* [WHAT YOU HAVE TO DO] Output the entries that follow, word for word.

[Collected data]
=====

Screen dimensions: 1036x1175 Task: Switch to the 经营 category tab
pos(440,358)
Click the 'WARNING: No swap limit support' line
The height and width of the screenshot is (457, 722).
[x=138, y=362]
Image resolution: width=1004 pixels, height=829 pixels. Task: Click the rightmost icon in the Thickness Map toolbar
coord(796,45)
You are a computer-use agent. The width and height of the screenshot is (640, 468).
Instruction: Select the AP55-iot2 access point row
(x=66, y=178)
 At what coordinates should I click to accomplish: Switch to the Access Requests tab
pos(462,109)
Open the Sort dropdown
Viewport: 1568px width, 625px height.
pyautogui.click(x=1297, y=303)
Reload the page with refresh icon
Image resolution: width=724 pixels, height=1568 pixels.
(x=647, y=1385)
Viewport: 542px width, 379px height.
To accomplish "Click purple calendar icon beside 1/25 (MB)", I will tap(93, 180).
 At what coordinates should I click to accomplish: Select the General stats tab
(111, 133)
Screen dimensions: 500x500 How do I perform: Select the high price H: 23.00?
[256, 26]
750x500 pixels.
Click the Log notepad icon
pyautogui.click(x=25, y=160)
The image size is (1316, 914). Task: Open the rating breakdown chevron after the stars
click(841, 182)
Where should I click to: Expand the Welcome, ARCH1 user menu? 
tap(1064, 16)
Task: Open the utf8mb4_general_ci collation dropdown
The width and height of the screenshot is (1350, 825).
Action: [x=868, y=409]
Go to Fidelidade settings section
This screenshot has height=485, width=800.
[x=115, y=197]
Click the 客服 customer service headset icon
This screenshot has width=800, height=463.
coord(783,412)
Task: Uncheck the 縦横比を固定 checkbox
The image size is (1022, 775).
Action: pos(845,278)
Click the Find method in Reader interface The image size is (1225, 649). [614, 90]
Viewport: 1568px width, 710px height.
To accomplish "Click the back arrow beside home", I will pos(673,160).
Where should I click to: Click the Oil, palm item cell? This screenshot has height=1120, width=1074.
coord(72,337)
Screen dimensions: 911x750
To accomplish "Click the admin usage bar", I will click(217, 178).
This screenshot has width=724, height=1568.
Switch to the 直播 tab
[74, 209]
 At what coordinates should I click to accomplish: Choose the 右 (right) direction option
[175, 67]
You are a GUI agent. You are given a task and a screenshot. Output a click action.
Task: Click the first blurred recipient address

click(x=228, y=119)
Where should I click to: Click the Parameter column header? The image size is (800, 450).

=====

* [RESPONSE AREA]
Screen dimensions: 1036x1175 Task: Switch to the 经营 category tab
pos(440,358)
Click the 'WARNING: No swap limit support' line
The height and width of the screenshot is (457, 722).
[x=138, y=362]
Image resolution: width=1004 pixels, height=829 pixels. Task: Click the rightmost icon in the Thickness Map toolbar
coord(796,45)
You are a computer-use agent. The width and height of the screenshot is (640, 468).
Instruction: Select the AP55-iot2 access point row
(x=66, y=178)
 At what coordinates should I click to accomplish: Switch to the Access Requests tab
pos(462,109)
Open the Sort dropdown
Viewport: 1568px width, 625px height.
pyautogui.click(x=1297, y=303)
Reload the page with refresh icon
Image resolution: width=724 pixels, height=1568 pixels.
(x=647, y=1385)
Viewport: 542px width, 379px height.
To accomplish "Click purple calendar icon beside 1/25 (MB)", I will tap(93, 180).
 At what coordinates should I click to accomplish: Select the General stats tab
(111, 133)
Screen dimensions: 500x500 How do I perform: Select the high price H: 23.00?
[256, 26]
750x500 pixels.
Click the Log notepad icon
pyautogui.click(x=25, y=160)
The image size is (1316, 914). Task: Open the rating breakdown chevron after the stars
click(841, 182)
Where should I click to: Expand the Welcome, ARCH1 user menu? 
tap(1064, 16)
Task: Open the utf8mb4_general_ci collation dropdown
The width and height of the screenshot is (1350, 825).
Action: [x=868, y=409]
Go to Fidelidade settings section
This screenshot has height=485, width=800.
[x=115, y=197]
Click the 客服 customer service headset icon
This screenshot has width=800, height=463.
coord(783,412)
Task: Uncheck the 縦横比を固定 checkbox
The image size is (1022, 775).
Action: pos(845,278)
Click the Find method in Reader interface The image size is (1225, 649). [614, 90]
Viewport: 1568px width, 710px height.
To accomplish "Click the back arrow beside home", I will pos(673,160).
Where should I click to: Click the Oil, palm item cell? This screenshot has height=1120, width=1074.
coord(72,337)
Screen dimensions: 911x750
To accomplish "Click the admin usage bar", I will click(217, 178).
This screenshot has width=724, height=1568.
Switch to the 直播 tab
[74, 209]
 At what coordinates should I click to accomplish: Choose the 右 (right) direction option
[175, 67]
You are a GUI agent. You are given a task and a screenshot. Output a click action.
Task: Click the first blurred recipient address

click(x=228, y=119)
Where should I click to: Click the Parameter column header? The image size is (800, 450).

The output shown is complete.